The numbers are staggering and ought to have cheered me up, but I was actually alarmed by what some of them implied. I read this report titled How The World Spends Its Money, that quotes Forbes. It informed me that last year, Americans spent a staggering $907 billion on discretionary items! Of this, nearly 43 per cent or $390 billion was spent in restaurants and 15.5 per cent or $141 billion was spent buying electronics. Going by that, jewellery, if we reckon was worth $70 billion, consumed roughly 7 per cent of the discretionary expenditure made by Americans.
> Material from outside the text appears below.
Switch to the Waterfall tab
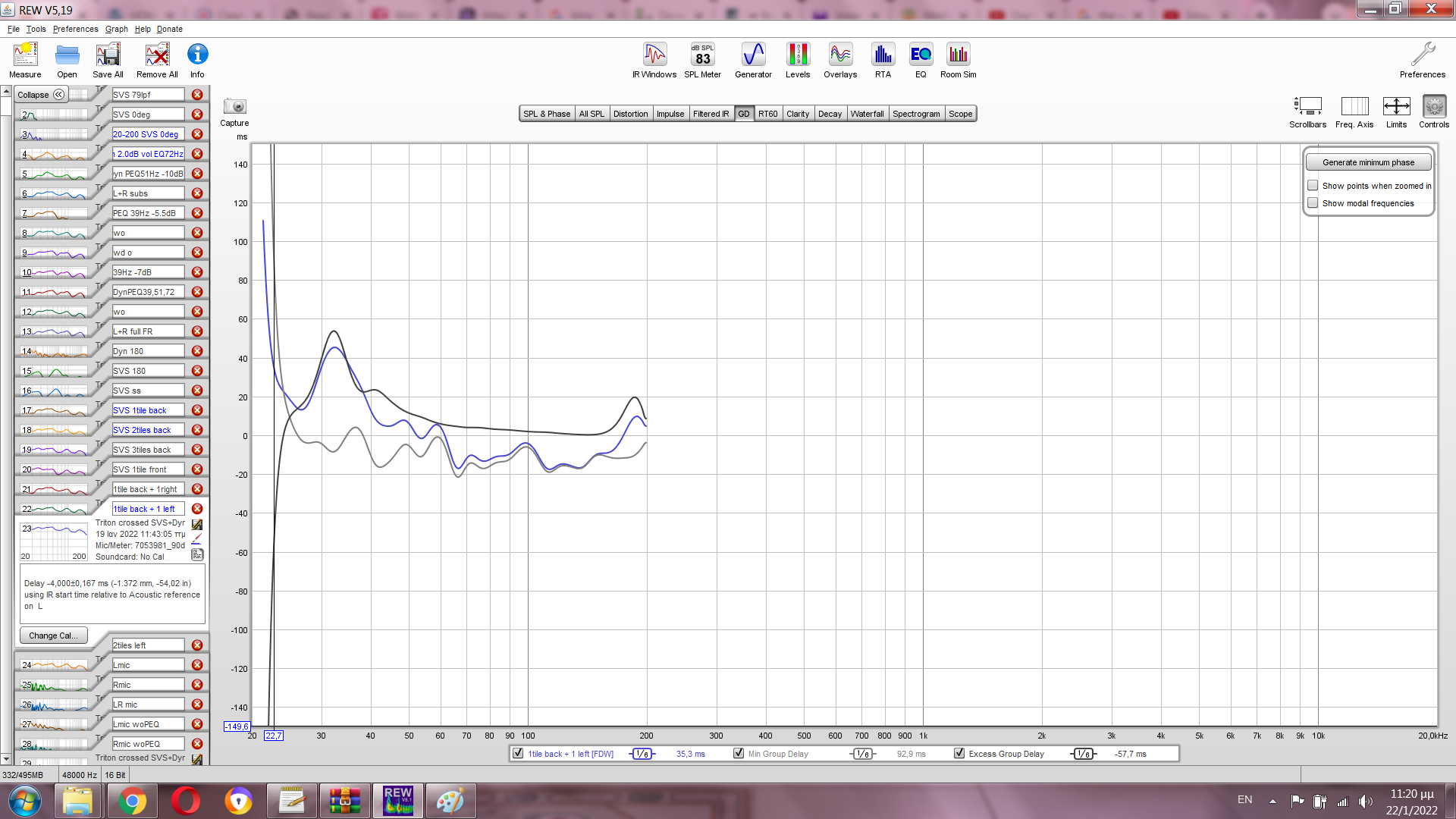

I clicked on the link to the Forbes report In Pictures: How Americans Spend Their Money and got this interesting nugget, which I’ve pasted below, from one of the slides.

Luxury (Excluding Jewelry)

2005

Total Spent: $10 billion
Percentage of Annual Discretionary Spending: 1.2%
Year-Over-Year Change: 5.3%

2006

Total Spent: $10.5 billion
Percentage of Annual Discretionary Spending: 1.2%
Year-Over-Year Change: 4.8%

2007

Total Spent: $11.5 billion
Percentage of Annual Discretionary Spending: 1.3%
Year-Over-Year Change: 9.8%

Okay, it’s a sixth of what Americans spent on jewellery, but look at how rapidly the expenditure in this sector is growing! And check this other slide out:

E-Commerce

2005

Total Spent: $66.5 billion
Percentage of Annual Discretionary Spending: 7.9%
Year-Over-Year Change: 14.3%

2006

Total Spent: $68.5 billion
Percentage of Annual Discretionary Spending: 7.7%
Year-Over-Year Change: 3.1%

2007

Total Spent: $78.3 billion
Percentage of Annual Discretionary Spending: 8.6%
Year-Over-Year Change: 14.3%

Don’t miss the growth rate here either. So putting the two together, here’s what we have – expenditure on luxuries other than jewellery growing at just under 10 per cent a year and e-commerce booming with a 14.3 per cent growth rate.

And now let me come to the part that alarms me. Jewellery seems to be actually losing ground. Indian jewellery exports to the US have gone down by between 10- and 15 per cent. So Americans are getting turned on to other luxuries and the jewellery industry seems to have fallen off the e-commerce express. The really alarming part is that unless the industry does something fast, this could happen in India – one of the world’s fastest-growing consumer markets and going by what happened at the India International Jewellery Show (IIJS), something of a safe haven right now for the global gem and jewellery industry.